#### Available data ####

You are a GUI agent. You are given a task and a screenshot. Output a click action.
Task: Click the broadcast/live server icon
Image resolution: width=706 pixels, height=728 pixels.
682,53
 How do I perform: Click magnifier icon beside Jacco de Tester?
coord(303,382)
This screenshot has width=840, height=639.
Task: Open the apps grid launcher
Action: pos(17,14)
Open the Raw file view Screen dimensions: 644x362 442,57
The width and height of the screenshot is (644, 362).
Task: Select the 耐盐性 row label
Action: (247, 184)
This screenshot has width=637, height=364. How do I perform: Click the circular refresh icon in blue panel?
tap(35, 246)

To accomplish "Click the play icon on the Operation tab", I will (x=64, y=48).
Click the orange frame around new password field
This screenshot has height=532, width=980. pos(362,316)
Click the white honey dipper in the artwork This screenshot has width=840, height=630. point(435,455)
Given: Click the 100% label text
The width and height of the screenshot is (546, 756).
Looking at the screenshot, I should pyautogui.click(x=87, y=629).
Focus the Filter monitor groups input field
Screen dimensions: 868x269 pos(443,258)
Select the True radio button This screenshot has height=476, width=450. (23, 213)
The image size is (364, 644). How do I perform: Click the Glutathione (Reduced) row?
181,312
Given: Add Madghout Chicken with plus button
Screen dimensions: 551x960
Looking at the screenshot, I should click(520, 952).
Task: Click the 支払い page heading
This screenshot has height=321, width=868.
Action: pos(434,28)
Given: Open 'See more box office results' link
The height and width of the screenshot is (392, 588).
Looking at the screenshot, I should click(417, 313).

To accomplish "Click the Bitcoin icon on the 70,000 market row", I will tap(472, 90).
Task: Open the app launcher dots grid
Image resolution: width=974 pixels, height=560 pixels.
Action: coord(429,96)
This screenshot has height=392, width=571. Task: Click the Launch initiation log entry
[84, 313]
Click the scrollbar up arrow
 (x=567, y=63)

####

**Assignment:**
What is needed is a word-for-word copy of all the material.

**Final answer:**
You are a GUI agent. You are given a task and a screenshot. Output a click action.
Task: Click the broadcast/live server icon
Image resolution: width=706 pixels, height=728 pixels.
682,53
 How do I perform: Click magnifier icon beside Jacco de Tester?
coord(303,382)
This screenshot has width=840, height=639.
Task: Open the apps grid launcher
Action: pos(17,14)
Open the Raw file view Screen dimensions: 644x362 442,57
The width and height of the screenshot is (644, 362).
Task: Select the 耐盐性 row label
Action: (247, 184)
This screenshot has width=637, height=364. How do I perform: Click the circular refresh icon in blue panel?
tap(35, 246)

To accomplish "Click the play icon on the Operation tab", I will (x=64, y=48).
Click the orange frame around new password field
This screenshot has height=532, width=980. pos(362,316)
Click the white honey dipper in the artwork This screenshot has width=840, height=630. point(435,455)
Given: Click the 100% label text
The width and height of the screenshot is (546, 756).
Looking at the screenshot, I should pyautogui.click(x=87, y=629).
Focus the Filter monitor groups input field
Screen dimensions: 868x269 pos(443,258)
Select the True radio button This screenshot has height=476, width=450. (23, 213)
The image size is (364, 644). How do I perform: Click the Glutathione (Reduced) row?
181,312
Given: Add Madghout Chicken with plus button
Screen dimensions: 551x960
Looking at the screenshot, I should click(520, 952).
Task: Click the 支払い page heading
This screenshot has height=321, width=868.
Action: pos(434,28)
Given: Open 'See more box office results' link
The height and width of the screenshot is (392, 588).
Looking at the screenshot, I should click(417, 313).

To accomplish "Click the Bitcoin icon on the 70,000 market row", I will tap(472, 90).
Task: Open the app launcher dots grid
Image resolution: width=974 pixels, height=560 pixels.
Action: coord(429,96)
This screenshot has height=392, width=571. Task: Click the Launch initiation log entry
[84, 313]
Click the scrollbar up arrow
 (x=567, y=63)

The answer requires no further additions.